Up Against The Clock – In An Electroacoustic Music Studio

The latest episode of Fact‘s Up Against The Clock video series features Albert Van Abbe, creating a synth groove in an elecroacoustic music studio.

Here’s what they have to say about the video:

Albert Van Abbe has been releasing gritty, atmospheric techno for over a decade on underground labels like Semantica and his own No Comment imprint, so we figured he’d know his way around a synth well enough to make a track in 10 minutes for our Against The Clock series.

However, we were completely unprepared for what we got when we caught up with him at the Willem Twee studios in the Dutch city of ‘s-Hertogenbosch. There, he opted to make his track on a giant wall of oscilloscopes, pulse generators and filters from the 1950s and ’60s along with an ARP 2500.

Eurorack this is not.

11 thoughts on “Up Against The Clock – In An Electroacoustic Music Studio

    1. Why would you want to put limits on yourself like that, and only make ‘experimental’ music?

      Also – what most people call ‘experimental’ is really just undisciplined wankery, rather than actually testing a new approach to see if it results in something musically interesting.

      Creating an interesting groove is much more challenging than wanking around!

      I found the video fascinating on many levels. Van Abbe clearly knows his gear, because he knew exactly what to do to get the sounds he wanted and didn’t back-track.

      It was also fascinating to see this type of gear used in unexpected ways. Arguably, Van Abbe’s approach is a much more valid experiment, with more musically interesting results, than the bog-standard ‘aleatory art noise’ approach to this sort of gear.

      1. so conceptual art is now useless unless to serve some sort of nostalgic pornography in making a slight variation of a 35 year old beat? there are no limits on experimental thinking, that’s why it’s called just that. what’s wrong with forward thinking anyway?
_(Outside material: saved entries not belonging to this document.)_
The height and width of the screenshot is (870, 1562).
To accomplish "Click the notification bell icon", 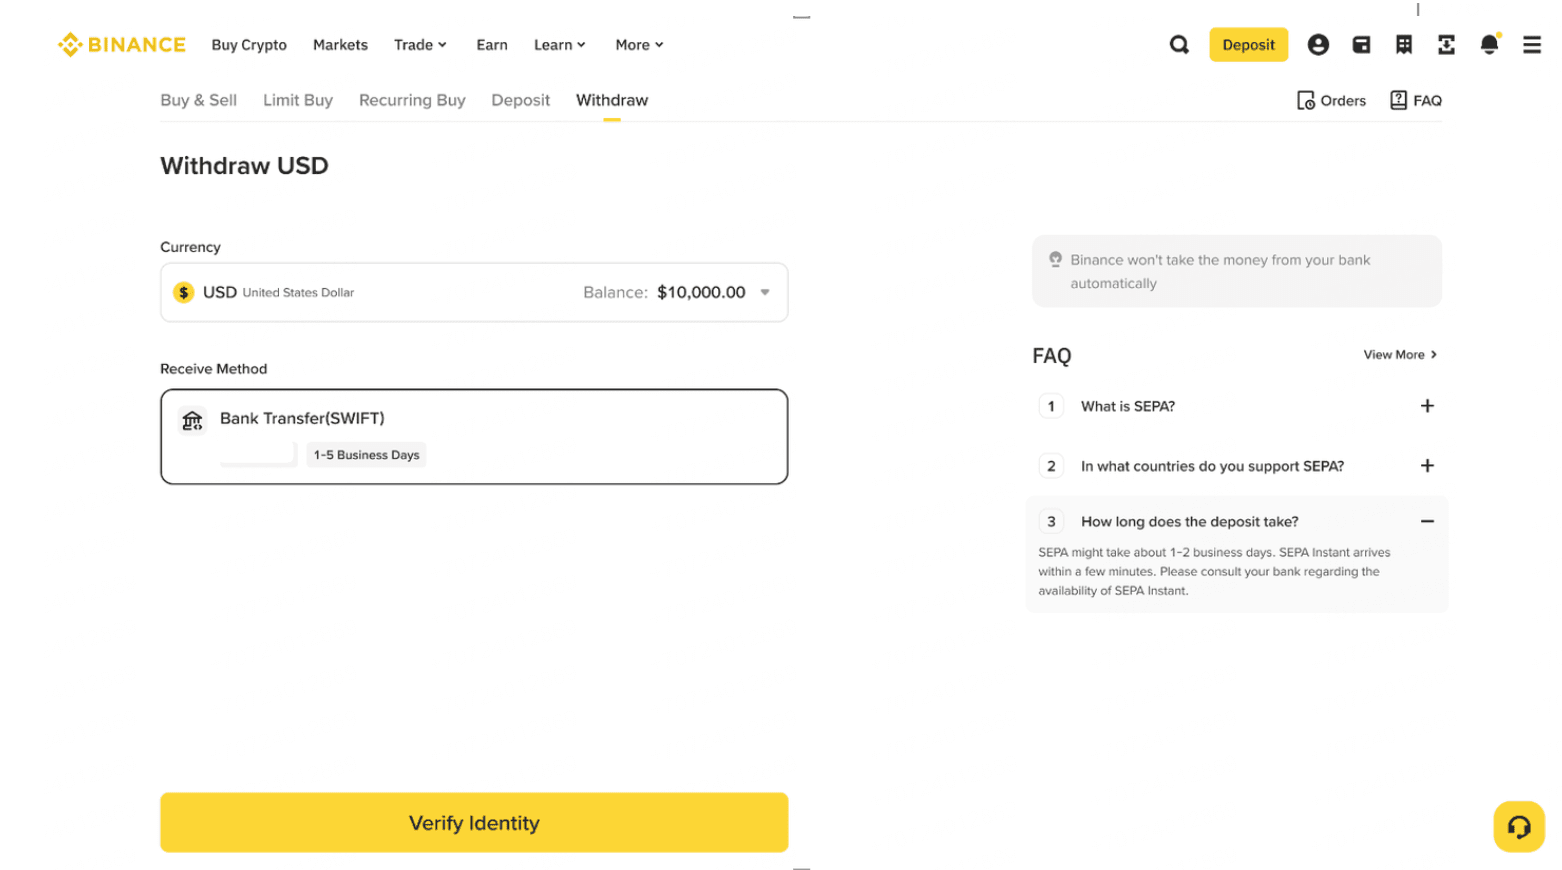I will click(1489, 45).
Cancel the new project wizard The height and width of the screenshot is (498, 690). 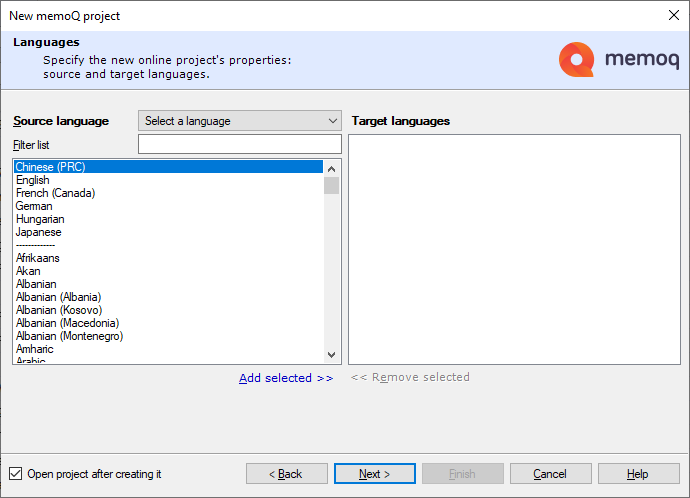pos(550,474)
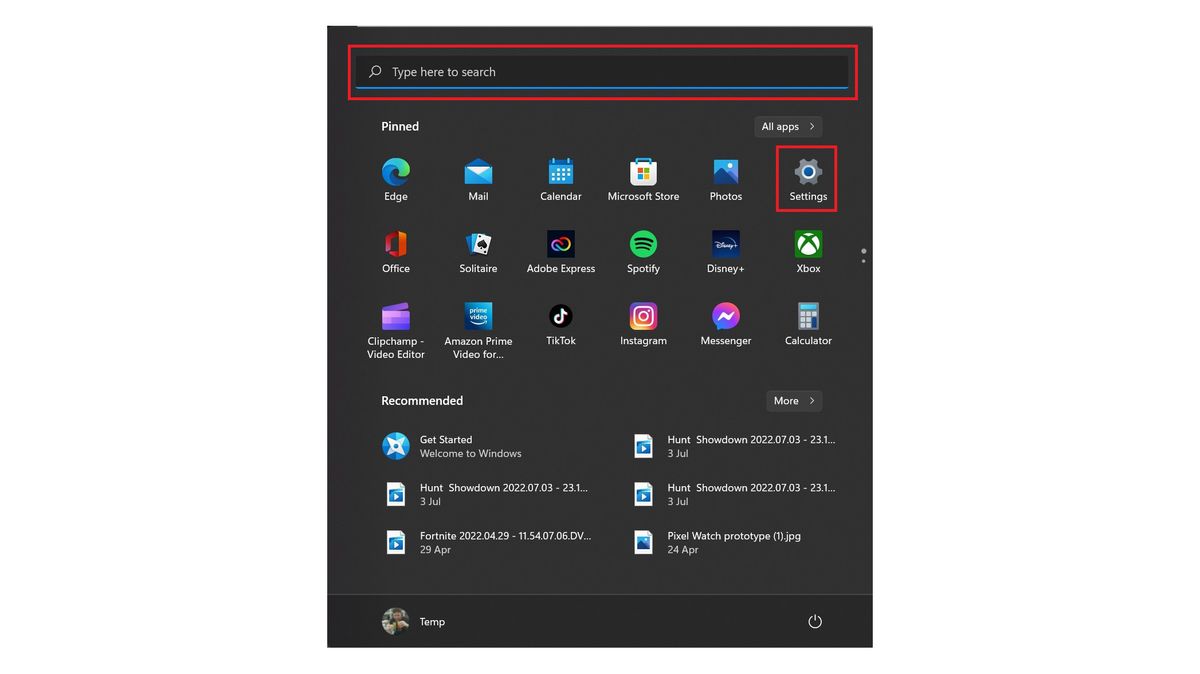
Task: Expand More recommended items
Action: (x=794, y=400)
        also, conceptual experimentation does not equate to “wanking around” but actually that’s what he was doing exactly that, no concept in just making a beat beat = wanking around.

        lets all make the same sounds ad nauseam!

        1. “there are no limits on experimental thinking”

          No. What you’re referring to is wankery.

          If you want to just want to make funny sounds with no limits, that’s fine, but it’s not experimental thinking or experimental music.

          Experimental music requires structure, a hypothesis, and analysis to determine whether your experiment resulted in something musically interesting.

          And why would you think conforming to the expectations of ‘experimental music’ is more valid than not conforming to those expectations, or conforming to the expectations of a different type of music?

          The only answer would be that you’re judging and ranking the validity of genres. In which case, you might as well just say ”This music isn’t to my taste,” instead of trying to doll up your opinion as something more.

    2. I totally agree. Using a classical EM studio to just make more formulaic disco? Sounds like music for robots. Ehhgh. Its like using a chain saw to cut butter.

      1. actually its more like building a skyscraper from grains of sand to do anything halfway pleasing with that kind of gear 😉

  1. I thought this was really cool. I rarely find myself watching the whole video form Fact. Experimental or not this is cool. I like to make weird stuff and then go back to a 4/4 beat that i have programed slightly different a million times. so judgmental in all the synth blogs instead of supportive or constructive.